I have a 2000 Tacoma extended cab. She has been a good one. Goes great on the beach and in the mud.

Darin


----------



## Cobia Seeker (Mar 19, 2002)

Love mine, 06 D-cab


----------



## booboo (Jan 2, 2007)

*My truck*

Check out the gallery for pics of my truck. I haven't figured out how to put the pics into a post yet!


----------



## CrawFish (Sep 23, 2003)

I was going to buy the new model Tacoma last year, but when I went to the dealer, the 4runner was on sale for about the same price. I was in a dilema, but drove home that day w/ a 4runner. I love those new Tacoma thou.


----------



## Cdog (Mar 18, 2002)

I got a 98 Tacoma, added a cap with roof racks and a front rack with some custom mods by Shooter.


----------



## fishingrod (May 3, 2004)

I have since added some berkley rod holders to the rack. i will take some pics of the rod holders when I get a chance.


----------



## SeaSalt (Apr 29, 2002)

hey rod, hows it going? you fishing the jamaican tourney?


----------



## STRIPASAURUS (Apr 6, 2003)

booboo said:


> Like that horizontal rod rack. You do some nice work. I'll try to get some photos of mine up soon.

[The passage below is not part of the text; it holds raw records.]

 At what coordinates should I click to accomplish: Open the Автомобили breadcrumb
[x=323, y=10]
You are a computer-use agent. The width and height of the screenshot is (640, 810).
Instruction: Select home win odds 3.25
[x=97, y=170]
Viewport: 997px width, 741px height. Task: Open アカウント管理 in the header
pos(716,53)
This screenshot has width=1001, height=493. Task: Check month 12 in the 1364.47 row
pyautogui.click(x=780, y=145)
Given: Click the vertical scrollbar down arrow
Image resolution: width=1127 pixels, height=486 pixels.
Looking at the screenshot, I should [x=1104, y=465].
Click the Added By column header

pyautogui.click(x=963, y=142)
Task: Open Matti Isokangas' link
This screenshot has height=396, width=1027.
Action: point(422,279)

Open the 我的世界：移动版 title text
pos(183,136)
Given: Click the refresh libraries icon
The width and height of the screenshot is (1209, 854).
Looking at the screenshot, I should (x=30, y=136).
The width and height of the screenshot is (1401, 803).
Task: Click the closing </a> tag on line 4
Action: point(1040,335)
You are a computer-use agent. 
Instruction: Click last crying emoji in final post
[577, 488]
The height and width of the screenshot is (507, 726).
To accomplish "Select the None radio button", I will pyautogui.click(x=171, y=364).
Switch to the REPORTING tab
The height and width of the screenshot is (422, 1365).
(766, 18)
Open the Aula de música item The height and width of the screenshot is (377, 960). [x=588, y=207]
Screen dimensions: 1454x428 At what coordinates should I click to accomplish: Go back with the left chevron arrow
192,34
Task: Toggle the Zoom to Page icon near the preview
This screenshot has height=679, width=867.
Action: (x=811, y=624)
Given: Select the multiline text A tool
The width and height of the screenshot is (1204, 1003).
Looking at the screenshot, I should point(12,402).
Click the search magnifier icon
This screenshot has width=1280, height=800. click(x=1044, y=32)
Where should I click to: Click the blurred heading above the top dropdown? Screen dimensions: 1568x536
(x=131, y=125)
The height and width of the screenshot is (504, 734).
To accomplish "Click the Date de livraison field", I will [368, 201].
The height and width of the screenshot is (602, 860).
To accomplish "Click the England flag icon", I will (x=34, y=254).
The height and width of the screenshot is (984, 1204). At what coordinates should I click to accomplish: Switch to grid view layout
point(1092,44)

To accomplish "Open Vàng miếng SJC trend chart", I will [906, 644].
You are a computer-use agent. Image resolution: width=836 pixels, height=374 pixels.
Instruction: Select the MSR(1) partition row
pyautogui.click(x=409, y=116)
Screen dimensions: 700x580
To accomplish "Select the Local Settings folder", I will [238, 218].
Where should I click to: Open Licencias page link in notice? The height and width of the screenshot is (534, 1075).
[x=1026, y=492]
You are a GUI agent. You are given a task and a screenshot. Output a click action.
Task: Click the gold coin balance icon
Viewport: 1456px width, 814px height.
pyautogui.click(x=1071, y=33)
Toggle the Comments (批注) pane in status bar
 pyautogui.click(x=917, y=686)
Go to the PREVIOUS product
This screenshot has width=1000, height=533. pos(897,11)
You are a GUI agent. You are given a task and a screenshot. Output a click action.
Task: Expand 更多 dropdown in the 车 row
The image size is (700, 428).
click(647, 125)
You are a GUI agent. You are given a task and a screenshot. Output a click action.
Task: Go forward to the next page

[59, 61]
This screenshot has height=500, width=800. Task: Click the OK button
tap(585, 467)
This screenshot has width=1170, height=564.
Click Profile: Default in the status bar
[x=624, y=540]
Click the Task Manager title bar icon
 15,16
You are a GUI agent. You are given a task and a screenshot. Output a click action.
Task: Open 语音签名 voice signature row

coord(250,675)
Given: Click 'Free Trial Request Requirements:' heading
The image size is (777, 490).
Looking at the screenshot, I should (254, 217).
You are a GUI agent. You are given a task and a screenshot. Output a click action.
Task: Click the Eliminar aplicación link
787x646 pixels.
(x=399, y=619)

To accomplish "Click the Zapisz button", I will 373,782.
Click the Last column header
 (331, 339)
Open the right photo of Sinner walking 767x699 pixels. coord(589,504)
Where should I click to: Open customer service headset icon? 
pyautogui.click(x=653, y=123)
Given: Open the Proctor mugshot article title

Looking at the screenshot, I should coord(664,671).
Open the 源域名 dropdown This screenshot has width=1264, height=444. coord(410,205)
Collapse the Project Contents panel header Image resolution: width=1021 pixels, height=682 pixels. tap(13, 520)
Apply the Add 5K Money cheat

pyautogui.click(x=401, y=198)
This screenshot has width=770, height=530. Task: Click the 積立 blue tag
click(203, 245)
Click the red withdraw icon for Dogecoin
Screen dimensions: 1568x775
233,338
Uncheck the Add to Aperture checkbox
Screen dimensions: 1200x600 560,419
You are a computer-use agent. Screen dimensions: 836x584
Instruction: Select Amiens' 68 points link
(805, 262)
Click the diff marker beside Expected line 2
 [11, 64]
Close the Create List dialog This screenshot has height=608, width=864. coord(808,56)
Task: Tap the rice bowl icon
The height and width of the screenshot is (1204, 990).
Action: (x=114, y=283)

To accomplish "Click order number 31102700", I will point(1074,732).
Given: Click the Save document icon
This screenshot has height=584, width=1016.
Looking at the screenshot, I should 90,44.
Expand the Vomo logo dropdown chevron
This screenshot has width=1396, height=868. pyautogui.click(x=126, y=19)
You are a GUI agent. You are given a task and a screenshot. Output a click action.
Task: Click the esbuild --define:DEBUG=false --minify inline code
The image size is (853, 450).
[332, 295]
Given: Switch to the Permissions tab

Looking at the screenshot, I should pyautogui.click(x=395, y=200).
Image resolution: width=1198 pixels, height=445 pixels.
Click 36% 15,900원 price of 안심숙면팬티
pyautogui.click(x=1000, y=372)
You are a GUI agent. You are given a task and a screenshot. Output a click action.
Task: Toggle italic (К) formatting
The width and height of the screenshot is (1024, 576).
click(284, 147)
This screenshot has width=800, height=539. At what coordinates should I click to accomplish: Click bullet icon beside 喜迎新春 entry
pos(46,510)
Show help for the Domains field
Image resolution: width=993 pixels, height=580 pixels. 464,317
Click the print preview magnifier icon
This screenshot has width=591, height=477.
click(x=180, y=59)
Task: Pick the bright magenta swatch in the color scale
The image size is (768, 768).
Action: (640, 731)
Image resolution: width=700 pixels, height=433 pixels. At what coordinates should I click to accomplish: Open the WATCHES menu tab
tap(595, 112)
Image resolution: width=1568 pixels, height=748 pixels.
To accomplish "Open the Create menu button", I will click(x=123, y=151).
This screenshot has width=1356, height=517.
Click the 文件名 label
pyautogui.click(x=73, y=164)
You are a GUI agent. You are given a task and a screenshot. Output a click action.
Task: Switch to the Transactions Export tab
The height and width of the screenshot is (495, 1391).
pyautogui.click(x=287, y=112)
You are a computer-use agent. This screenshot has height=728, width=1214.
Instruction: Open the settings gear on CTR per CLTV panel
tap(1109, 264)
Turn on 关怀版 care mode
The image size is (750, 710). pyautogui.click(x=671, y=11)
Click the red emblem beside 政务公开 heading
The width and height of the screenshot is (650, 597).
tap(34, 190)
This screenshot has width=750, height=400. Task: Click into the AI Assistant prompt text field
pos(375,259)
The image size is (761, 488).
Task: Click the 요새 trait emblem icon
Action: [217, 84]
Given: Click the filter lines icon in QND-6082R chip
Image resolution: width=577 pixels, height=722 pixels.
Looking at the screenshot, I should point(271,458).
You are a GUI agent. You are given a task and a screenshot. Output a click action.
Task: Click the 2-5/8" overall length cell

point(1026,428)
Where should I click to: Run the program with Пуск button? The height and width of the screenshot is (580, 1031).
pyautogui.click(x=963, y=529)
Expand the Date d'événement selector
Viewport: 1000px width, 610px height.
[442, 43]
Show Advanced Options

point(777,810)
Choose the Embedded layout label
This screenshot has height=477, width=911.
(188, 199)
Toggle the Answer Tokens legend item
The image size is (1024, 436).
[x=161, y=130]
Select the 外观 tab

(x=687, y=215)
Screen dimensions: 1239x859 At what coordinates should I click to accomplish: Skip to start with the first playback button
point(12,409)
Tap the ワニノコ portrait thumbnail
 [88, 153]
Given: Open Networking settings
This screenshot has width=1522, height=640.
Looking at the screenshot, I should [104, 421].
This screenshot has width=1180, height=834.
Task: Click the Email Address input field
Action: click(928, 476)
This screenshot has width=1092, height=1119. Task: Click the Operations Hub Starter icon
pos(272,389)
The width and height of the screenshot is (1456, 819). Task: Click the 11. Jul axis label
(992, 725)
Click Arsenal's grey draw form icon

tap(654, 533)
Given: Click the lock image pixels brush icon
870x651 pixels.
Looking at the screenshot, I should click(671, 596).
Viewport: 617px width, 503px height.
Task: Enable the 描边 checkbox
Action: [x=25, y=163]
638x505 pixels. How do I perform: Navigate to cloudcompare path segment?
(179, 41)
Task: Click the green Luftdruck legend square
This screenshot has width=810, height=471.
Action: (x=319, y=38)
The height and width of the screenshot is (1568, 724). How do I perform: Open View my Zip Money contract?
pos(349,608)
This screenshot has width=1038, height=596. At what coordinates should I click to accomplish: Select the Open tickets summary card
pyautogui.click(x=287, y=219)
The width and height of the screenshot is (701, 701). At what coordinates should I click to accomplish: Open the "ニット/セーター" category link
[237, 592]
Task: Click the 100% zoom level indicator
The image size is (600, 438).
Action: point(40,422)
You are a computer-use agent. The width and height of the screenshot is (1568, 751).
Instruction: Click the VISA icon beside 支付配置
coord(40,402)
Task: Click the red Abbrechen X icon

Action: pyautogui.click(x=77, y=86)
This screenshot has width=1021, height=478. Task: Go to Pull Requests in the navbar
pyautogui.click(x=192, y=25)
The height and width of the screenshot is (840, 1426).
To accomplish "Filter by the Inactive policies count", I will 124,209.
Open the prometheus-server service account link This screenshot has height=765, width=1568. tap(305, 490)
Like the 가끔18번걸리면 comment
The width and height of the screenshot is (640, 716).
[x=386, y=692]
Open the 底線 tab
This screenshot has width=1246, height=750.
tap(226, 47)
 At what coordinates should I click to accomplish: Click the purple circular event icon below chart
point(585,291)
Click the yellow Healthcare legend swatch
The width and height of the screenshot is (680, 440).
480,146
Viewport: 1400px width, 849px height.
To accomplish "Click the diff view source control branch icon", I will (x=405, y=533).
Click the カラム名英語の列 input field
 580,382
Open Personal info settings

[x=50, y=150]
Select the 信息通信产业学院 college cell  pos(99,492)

Thanks BooBoo!!! You've got a nice rig there!!! Wish I'dve waited and got a V-6 in my Toy...got a 4 banger...but it does alright! Just doesn't have the get-up and go I'd like to have hitting the on-ramp of the interstate!

Git'r done!!!


----------



## booboo (Jan 2, 2007)

*My ride*

We'll see if this works!


----------



## booboo (Jan 2, 2007)

*the rack on the back*

Here's the rack I built for the first trip I wanted it on the back so I could utilize the tailgate. Didn't do too bad for the first run. Hope to go aluminum by the fall.:fishing: :beer: :fishing: :beer:


----------



## fishingrod (May 3, 2004)

SeaSalt said:


> hey rod, hows it going? you fishing the jamaican tourney?


SeaSalt,

I'm not sure if I'm gonna make it up for jamaican bay tourney. It will be a last minute decision. Did you get your Hobie Revolution yet?

Rod


----------